Четырнадцатого февраля 1967 года Вознесенский прибыл во Фрайбургский университет — выступить перед студентами и профессорами. В полумраке зала, на правом фланге первого ряда, поэт заметил сразу незнакомца — как-то лицо его «мерцало». Сидел крепко, как коренной зуб. Подозрительно поглядывал, как сияли вокруг «искусственные улыбки прогресса».

Впрочем, вечер только начался — и у нас есть время, чтобы ответить прямо сейчас на письмо трепещущей Инессы Арманд любимому учителю Владимиру Ильичу нежной эпистолой из другой переписки. Шел двадцать пятый год, 36-летний профессор — 19-летней студентке: «Когда буря бушует вокруг хижины, я или думаю о „нашей буре“ — я мысленно иду тихой тропинкой вдоль реки Ланн — или в моих грезах воскрешаю образ юной девушки, которая во время перерыва в первый раз приходит в мою рабочую комнату; она одета в плащ, шляпа глубоко надвинута на огромные тихие глаза; на все вопросы она сдержанно и робко дает краткий ответ. А потом я перемещаю этот образ на последний день семестра… И тогда впервые узнаю, что жизнь — это история».

Автора письма, профессора, звали Мартин Хайдеггер, студентку — Ханна Арендт. Буря страстей — дело житейское, но в их отношениях присутствует и тень жены профессора — Эльфриды. Подобно увлеченной партстроительством Надежде Константиновне, Эльфрида с головой окунулась в пропаганду здорового тела — здорового германского национального духа. Мартин безуспешно намекал ей: «…в твоих занятиях есть нечто, что мешает тебе воспринять полноту женственности». Ханна, напротив, даже годы спустя диссертацию — и ту посвятит любви (в понимании святого Августина). Но у XX века металлический привкус. «Буря» Хайдеггера и Ханны обретет трагический оттенок — «неарийка» бежит из Германии, ему до конца жизни будут припоминать номер его нацистского партбилета (312 589). Вступление в ряды национал-социалистов в 1933 году было связано напрямую с назначением Хайдеггера ректором Фрайбургского университета. В ректорах, впрочем, он не просидел и года — убрали, поскольку проводником государственной идеи философ оказался никудышным.

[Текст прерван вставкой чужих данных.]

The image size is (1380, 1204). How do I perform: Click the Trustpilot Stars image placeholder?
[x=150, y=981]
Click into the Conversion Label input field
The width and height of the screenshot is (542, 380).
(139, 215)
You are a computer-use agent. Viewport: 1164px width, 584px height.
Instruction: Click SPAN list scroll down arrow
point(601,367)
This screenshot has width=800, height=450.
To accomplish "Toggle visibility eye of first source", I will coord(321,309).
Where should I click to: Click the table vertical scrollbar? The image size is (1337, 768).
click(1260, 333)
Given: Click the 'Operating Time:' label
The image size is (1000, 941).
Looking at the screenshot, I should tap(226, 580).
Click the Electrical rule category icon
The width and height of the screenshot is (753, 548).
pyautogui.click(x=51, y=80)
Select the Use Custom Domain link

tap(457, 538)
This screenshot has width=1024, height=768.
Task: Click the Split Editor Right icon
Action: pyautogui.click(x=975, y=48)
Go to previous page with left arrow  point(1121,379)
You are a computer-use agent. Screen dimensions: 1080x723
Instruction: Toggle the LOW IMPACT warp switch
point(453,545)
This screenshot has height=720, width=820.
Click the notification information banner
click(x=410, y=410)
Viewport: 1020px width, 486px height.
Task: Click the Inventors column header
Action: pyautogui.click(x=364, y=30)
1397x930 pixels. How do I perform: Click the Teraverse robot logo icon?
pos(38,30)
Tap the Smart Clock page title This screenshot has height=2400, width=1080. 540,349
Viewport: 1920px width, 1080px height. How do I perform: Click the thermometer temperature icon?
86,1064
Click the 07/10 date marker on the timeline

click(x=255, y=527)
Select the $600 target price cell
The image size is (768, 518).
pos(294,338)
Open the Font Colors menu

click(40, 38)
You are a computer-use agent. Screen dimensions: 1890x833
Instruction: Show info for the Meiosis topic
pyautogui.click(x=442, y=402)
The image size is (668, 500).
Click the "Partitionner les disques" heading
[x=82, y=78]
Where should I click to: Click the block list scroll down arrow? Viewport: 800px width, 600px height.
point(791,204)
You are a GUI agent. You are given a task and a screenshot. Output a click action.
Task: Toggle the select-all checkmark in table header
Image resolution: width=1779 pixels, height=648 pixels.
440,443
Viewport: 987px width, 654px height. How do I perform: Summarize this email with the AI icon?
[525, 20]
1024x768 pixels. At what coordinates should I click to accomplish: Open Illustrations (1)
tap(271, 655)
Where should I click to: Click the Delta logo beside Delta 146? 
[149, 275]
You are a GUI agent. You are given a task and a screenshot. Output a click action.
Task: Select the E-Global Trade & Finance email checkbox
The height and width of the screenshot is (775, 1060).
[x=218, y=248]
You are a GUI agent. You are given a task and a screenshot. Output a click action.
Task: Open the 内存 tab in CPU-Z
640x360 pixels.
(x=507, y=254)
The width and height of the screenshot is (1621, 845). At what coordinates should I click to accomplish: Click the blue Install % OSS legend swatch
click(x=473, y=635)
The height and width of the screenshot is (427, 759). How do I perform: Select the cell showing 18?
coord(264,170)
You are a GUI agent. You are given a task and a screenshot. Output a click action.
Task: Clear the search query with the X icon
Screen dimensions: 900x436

…Думаю, читателю уже ясно: тот самый коренной «зуб разума», сидевший на вечере Вознесенского, и был — Хайдеггер. Великий и проклятый мыслитель… Вечер поэзии будет иметь продолжение.

«После войны Ханна прислала Хайдеггеру открытку без подписи: „Я здесь“, — напишет в эссе о философе Вознесенский. — Они встретились. „Ханна нисколько не изменилась за 25 лет“, — сухо отметил Хайдеггер. Он был страстью ее жизни. Его портрет стоял на столе в Иерусалиме, где она писала о процессе Эйхмана. Она простила Хайдеггера. В дневнике она назвала его „последним великим романтиком“».

В том же 1967 году, когда Хайдеггер встретился с Вознесенским, к нему приехала и Ханна Арендт: после той встречи в пятьдесят втором они не виделись еще 15 лет. Ей было уже почти шестьдесят, ему под восемьдесят. Она приехала с мужем. И — что уж теперь — отношения с Эльфридой потеплели.

В университет на вечер Вознесенского примчался на «жуке-фольксвагене» из Мюнхена граф Подевилс, президент Баварской академии искусств. Он знал Андрея по Парижу, где работал прежде журналистом, и теперь они — уже познакомившись с Хайдеггером — все вместе отправились ужинать. Ничего особенного, ужин как ужин. Вознесенского лишь удивила в Хайдеггере «мелькнувшая вдруг какая-то пришибленность, коренастая насупленность, затравленная опаска общения с людьми. Видно, многое он перенес», — решил поэт.

Что еще запомнилось в этот вечер? Великая лобная кость. Острые рысьи бровки. Щетинка усов, похожая на щеточку для ногтей. Добротный костюм-тройка. Да, у него же был еще в биографии Марбург: Хайдеггер преподавал там когда-то в университете, где чуть раньше учился Борис Пастернак. Напряженные глаза понемногу теплеют от разговора и коньяка. «Я ищу в нем отсвет любви к его марбургской студентке, юной экзистенциалистке, неарийке Ханне Арендт, и трагедию разрыва с ней».

Хайдеггер пригласил поэта в гости. Теперь уже — спокойно побеседовать.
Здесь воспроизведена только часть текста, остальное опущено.